Danson excels as a kind of jaunty Willy Wonka of the afterlife, welcoming and guiding newcomers to a magical place that seems heavenly — but has some dark secrets.

• Hugh Grant, The Undoing

With an ambiguously charming twinkle in his eye, Grant keeps us guessing as a dashing doctor and doting dad who just might be a ruthless killer.

• Ethan Hawke, The Good Lord Bird

Thunderously and at times comically, Hawke plays abolitionist John Brown, whose raid on Harper's Ferry sparked the Civil War.

• Mark Ruffalo, I Know This Much Is True

In the acting feat of the year, Ruffalo portrays identical twins — one struggling to help the other, who's afflicted with paranoid schizophrenia.

Best Series

• The Crown, Netflix

The show that fulfills every Anglophile's dream: to be a fly on the palace wall watching Britain's royal family behind closed doors.

• Perry Mason, HBO

Not a reboot of Raymond Burr's lawyer show (1957–1966), it's about a troubled World War I veteran in 1932 Los Angeles, the topsy-turvy era of scandal-plagued actors, radio evangelists and daredevil aviatrixes.

• Succession, HBO

The perfect show for an era of ruthless capitalism concerns a media conglomerate run by a scary patriarch (Brian Cox) who's locked in a mortal struggle with the son (Jeremy Strong) he tries to keep under his thumb.

• Ted Lasso, Apple TV+

The most warmhearted TV hero since Mister Rogers is Jason Sudeikis as Ted, an unstoppably optimistic small-college football coach hired by a pro soccer team in England — though he knows zilch about England or soccer.

• This Is Us, NBC

If it were simply a heartstring-tugging domestic drama, it would be good — but what makes it innovative is its bold flashbacks to four decades in the lives of a complicated extended family.
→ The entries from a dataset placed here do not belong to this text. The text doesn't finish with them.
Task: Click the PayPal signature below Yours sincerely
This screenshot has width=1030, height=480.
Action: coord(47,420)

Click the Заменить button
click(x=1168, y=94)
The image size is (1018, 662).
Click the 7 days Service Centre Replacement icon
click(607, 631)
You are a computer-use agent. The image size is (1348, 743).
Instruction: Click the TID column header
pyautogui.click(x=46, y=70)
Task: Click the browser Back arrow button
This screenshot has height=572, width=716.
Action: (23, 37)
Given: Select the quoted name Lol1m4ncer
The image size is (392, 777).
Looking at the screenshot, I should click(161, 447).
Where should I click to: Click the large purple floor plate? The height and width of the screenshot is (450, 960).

Best TV Movie/Limited Series

• Mrs. America, FX

A lively, intelligent dramatization of the 1970s fight over feminism, it boasts a stellar cast, with Cate Blanchett as Phyllis Schlafly, Rose Byrne as Gloria Steinem, Margo Martindale as Bella Abzug and Uzo Aduba as Shirley Chisholm.

• The Queen's Gambit, Netflix

Nobody thought the world was panting for a series about a fictional girl chess prodigy in the ‘50s and ‘60s with some of Bobby Fischer's emotional problems. But it instantly became Netflix's most-watched scripted miniseries.

• Small Axe, Amazon

Comprising five fictional films rooted in real people's experiences, writer-director-producer Steve McQueen's TV opus adds up to a group portrait of the vibrant West Indian community in London from 1969 to 1982.

• Unorthodox, Netflix

Loosely based on a true story, it'sthe dazzlingly acted tale of 19-year-old woman who leaves her ultraorthodox Hasidic Brooklyn community for a modern life in Berlin.

• Watchmen, HBO

Though it's a sci-fi show, the sheer audacious intelligence and contemporary relevance of its race-relations drama won over even people who loathe that genre.